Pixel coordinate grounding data

= Beginning of Section =

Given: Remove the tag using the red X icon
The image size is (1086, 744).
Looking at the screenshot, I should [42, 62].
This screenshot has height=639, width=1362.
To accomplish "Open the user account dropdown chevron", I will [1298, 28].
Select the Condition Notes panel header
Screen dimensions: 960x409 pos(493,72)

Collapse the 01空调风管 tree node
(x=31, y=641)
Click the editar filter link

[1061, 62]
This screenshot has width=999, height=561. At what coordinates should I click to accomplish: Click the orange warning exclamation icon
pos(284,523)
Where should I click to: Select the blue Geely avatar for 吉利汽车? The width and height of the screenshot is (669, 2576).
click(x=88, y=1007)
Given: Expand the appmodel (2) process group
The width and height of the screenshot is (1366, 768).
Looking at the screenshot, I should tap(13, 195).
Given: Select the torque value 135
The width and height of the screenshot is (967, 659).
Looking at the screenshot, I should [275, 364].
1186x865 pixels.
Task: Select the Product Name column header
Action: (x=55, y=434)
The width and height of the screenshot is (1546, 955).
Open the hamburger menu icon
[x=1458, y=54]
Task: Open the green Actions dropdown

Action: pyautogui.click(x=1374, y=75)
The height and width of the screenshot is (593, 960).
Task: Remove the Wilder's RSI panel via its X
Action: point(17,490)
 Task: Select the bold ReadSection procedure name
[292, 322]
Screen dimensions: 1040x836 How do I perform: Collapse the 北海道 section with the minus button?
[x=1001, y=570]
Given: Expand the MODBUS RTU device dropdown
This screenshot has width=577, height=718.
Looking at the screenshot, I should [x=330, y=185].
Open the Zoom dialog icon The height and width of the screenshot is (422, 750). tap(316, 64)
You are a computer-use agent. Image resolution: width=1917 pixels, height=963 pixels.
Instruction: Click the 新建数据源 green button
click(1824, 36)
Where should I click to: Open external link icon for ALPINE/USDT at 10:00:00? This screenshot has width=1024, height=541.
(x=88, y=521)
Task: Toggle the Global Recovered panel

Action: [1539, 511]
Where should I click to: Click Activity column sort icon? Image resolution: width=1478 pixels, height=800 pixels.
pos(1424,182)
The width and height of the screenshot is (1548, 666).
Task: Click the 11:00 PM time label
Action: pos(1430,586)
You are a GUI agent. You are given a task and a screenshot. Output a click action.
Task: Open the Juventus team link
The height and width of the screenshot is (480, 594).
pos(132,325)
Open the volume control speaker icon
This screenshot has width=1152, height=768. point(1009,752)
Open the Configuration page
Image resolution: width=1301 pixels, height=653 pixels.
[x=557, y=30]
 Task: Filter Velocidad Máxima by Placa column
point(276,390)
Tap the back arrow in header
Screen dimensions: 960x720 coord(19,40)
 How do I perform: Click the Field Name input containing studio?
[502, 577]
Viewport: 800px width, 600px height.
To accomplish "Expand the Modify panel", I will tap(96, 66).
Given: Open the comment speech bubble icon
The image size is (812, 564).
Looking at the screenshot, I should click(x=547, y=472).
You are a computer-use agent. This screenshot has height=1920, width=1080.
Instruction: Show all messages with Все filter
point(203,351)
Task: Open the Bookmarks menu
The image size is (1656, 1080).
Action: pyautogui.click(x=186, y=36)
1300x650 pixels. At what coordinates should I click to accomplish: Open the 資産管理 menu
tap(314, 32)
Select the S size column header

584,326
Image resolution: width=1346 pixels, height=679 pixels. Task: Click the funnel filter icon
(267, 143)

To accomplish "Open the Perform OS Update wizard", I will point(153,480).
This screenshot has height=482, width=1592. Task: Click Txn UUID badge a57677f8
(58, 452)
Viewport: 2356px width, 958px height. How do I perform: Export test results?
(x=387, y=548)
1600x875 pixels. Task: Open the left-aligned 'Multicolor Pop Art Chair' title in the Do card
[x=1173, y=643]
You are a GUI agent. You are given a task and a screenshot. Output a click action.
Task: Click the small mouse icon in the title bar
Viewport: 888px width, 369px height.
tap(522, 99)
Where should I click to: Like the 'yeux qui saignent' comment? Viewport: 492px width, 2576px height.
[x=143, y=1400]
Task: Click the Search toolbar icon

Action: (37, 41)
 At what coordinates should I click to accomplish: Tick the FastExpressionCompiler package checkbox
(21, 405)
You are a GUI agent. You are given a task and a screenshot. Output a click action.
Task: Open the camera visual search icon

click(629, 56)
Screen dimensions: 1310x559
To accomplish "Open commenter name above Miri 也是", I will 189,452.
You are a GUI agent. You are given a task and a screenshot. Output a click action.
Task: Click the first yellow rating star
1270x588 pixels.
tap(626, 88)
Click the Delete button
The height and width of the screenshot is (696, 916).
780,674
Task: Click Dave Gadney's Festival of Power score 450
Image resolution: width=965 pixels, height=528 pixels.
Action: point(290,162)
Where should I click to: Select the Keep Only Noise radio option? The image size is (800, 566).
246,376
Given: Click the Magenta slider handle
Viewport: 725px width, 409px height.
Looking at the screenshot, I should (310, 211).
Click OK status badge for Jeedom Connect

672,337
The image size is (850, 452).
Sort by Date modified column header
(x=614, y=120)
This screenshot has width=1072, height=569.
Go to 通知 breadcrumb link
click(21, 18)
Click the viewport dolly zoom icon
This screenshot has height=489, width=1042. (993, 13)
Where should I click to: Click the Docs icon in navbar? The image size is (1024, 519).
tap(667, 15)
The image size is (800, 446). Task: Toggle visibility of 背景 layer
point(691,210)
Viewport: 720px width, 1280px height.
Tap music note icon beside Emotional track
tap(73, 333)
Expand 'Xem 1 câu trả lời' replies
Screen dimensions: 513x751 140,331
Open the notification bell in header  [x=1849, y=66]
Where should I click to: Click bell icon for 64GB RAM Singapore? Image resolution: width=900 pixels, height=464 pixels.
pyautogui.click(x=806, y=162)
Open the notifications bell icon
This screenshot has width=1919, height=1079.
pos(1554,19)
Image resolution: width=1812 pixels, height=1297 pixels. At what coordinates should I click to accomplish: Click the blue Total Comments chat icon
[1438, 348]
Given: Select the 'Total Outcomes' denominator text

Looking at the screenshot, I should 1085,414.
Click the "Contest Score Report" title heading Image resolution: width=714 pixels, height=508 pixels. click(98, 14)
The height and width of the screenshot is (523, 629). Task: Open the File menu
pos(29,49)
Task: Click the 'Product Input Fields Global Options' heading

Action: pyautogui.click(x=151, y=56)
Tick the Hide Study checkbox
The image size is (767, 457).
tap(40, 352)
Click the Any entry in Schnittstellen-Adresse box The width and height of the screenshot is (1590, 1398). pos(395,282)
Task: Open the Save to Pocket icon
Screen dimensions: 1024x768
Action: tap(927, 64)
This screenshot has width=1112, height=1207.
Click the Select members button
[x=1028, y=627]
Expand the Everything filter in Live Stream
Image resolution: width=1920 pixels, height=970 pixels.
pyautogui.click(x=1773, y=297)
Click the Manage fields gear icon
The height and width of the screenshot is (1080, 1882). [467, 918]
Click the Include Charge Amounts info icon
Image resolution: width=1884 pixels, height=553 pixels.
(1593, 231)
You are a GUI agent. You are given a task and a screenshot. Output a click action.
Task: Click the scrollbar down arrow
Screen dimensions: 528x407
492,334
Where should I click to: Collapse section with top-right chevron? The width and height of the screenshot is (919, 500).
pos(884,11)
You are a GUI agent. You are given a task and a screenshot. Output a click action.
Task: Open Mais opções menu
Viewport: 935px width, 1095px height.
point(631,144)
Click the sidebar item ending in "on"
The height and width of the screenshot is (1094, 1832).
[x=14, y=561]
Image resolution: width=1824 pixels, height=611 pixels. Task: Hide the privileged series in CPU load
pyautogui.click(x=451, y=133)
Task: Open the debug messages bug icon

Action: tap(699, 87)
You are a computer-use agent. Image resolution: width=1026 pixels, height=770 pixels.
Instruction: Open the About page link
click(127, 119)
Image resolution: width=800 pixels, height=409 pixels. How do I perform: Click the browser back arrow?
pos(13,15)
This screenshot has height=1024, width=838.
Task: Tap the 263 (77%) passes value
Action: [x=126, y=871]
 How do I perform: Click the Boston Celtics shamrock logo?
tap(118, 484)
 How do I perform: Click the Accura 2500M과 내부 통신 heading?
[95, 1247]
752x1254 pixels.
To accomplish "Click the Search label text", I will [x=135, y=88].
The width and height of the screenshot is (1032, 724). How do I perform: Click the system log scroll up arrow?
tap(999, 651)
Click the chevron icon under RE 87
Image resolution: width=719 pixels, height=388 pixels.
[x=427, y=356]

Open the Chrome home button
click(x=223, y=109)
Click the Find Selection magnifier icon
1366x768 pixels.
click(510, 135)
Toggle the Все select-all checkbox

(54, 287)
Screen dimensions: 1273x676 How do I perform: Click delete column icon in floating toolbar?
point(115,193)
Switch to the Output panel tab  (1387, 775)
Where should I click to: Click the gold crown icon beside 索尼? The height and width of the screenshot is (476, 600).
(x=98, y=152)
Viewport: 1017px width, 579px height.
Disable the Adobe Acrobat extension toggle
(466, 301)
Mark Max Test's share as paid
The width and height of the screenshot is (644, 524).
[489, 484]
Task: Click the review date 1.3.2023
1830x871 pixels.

= End of Section =

Action item: Copy from the entries above each line in which the string "computer" can be found.

Reply:
You are a computer-use agent. Image resolution: width=1917 pixels, height=963 pixels.
You are a computer-use agent. This screenshot has height=1920, width=1080.
You are a computer-use agent. Image resolution: width=1026 pixels, height=770 pixels.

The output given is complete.